(Material for the task Opens)

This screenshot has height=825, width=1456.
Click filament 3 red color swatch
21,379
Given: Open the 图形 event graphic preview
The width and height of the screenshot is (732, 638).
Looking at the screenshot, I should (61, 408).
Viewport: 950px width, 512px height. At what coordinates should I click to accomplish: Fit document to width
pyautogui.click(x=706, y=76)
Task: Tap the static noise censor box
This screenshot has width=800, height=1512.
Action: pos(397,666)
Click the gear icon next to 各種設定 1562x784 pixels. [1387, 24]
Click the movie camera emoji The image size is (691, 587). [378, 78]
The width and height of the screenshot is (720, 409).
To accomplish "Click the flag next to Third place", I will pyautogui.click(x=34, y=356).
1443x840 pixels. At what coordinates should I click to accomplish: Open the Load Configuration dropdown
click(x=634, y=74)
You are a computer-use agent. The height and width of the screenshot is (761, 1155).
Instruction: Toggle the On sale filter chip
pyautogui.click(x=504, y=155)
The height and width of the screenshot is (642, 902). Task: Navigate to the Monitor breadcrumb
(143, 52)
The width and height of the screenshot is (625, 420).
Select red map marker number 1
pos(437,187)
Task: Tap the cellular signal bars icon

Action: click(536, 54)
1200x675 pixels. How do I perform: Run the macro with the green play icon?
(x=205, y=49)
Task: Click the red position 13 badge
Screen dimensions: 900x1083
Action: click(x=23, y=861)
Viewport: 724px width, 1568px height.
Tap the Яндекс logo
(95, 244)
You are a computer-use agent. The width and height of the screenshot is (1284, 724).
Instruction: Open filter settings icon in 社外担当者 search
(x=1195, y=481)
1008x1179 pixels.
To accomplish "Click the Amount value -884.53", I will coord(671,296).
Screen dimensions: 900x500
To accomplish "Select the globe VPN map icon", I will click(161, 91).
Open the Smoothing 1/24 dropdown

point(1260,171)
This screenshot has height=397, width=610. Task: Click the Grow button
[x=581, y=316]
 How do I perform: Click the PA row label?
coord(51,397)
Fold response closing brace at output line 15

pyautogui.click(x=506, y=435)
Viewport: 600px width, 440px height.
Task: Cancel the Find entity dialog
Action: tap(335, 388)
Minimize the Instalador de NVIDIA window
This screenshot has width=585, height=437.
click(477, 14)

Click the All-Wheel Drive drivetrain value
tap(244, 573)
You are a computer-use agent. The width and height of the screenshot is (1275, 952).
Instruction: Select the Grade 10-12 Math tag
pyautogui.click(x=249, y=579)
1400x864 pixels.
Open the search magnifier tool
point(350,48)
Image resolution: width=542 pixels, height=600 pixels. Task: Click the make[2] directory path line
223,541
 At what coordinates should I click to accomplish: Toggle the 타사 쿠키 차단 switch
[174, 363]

(Material for the task Closes)

[Task requirements]
If a line appears above, it belongs in your answer, printed exactly.

[Response]
This screenshot has height=825, width=1456.
Click filament 3 red color swatch
21,379
Given: Open the 图形 event graphic preview
The width and height of the screenshot is (732, 638).
Looking at the screenshot, I should (61, 408).
Viewport: 950px width, 512px height. At what coordinates should I click to accomplish: Fit document to width
pyautogui.click(x=706, y=76)
Task: Tap the static noise censor box
This screenshot has width=800, height=1512.
Action: pos(397,666)
Click the gear icon next to 各種設定 1562x784 pixels. [1387, 24]
Click the movie camera emoji The image size is (691, 587). [378, 78]
The width and height of the screenshot is (720, 409).
To accomplish "Click the flag next to Third place", I will pyautogui.click(x=34, y=356).
1443x840 pixels. At what coordinates should I click to accomplish: Open the Load Configuration dropdown
click(x=634, y=74)
You are a computer-use agent. The height and width of the screenshot is (761, 1155).
Instruction: Toggle the On sale filter chip
pyautogui.click(x=504, y=155)
The height and width of the screenshot is (642, 902). Task: Navigate to the Monitor breadcrumb
(143, 52)
The width and height of the screenshot is (625, 420).
Select red map marker number 1
pos(437,187)
Task: Tap the cellular signal bars icon

Action: click(536, 54)
1200x675 pixels. How do I perform: Run the macro with the green play icon?
(x=205, y=49)
Task: Click the red position 13 badge
Screen dimensions: 900x1083
Action: click(x=23, y=861)
Viewport: 724px width, 1568px height.
Tap the Яндекс logo
(95, 244)
You are a computer-use agent. The width and height of the screenshot is (1284, 724).
Instruction: Open filter settings icon in 社外担当者 search
(x=1195, y=481)
1008x1179 pixels.
To accomplish "Click the Amount value -884.53", I will coord(671,296).
Screen dimensions: 900x500
To accomplish "Select the globe VPN map icon", I will click(161, 91).
Open the Smoothing 1/24 dropdown

point(1260,171)
This screenshot has height=397, width=610. Task: Click the Grow button
[x=581, y=316]
 How do I perform: Click the PA row label?
coord(51,397)
Fold response closing brace at output line 15

pyautogui.click(x=506, y=435)
Viewport: 600px width, 440px height.
Task: Cancel the Find entity dialog
Action: tap(335, 388)
Minimize the Instalador de NVIDIA window
This screenshot has width=585, height=437.
click(477, 14)

Click the All-Wheel Drive drivetrain value
tap(244, 573)
You are a computer-use agent. The width and height of the screenshot is (1275, 952).
Instruction: Select the Grade 10-12 Math tag
pyautogui.click(x=249, y=579)
1400x864 pixels.
Open the search magnifier tool
point(350,48)
Image resolution: width=542 pixels, height=600 pixels. Task: Click the make[2] directory path line
223,541
 At what coordinates should I click to accomplish: Toggle the 타사 쿠키 차단 switch
[174, 363]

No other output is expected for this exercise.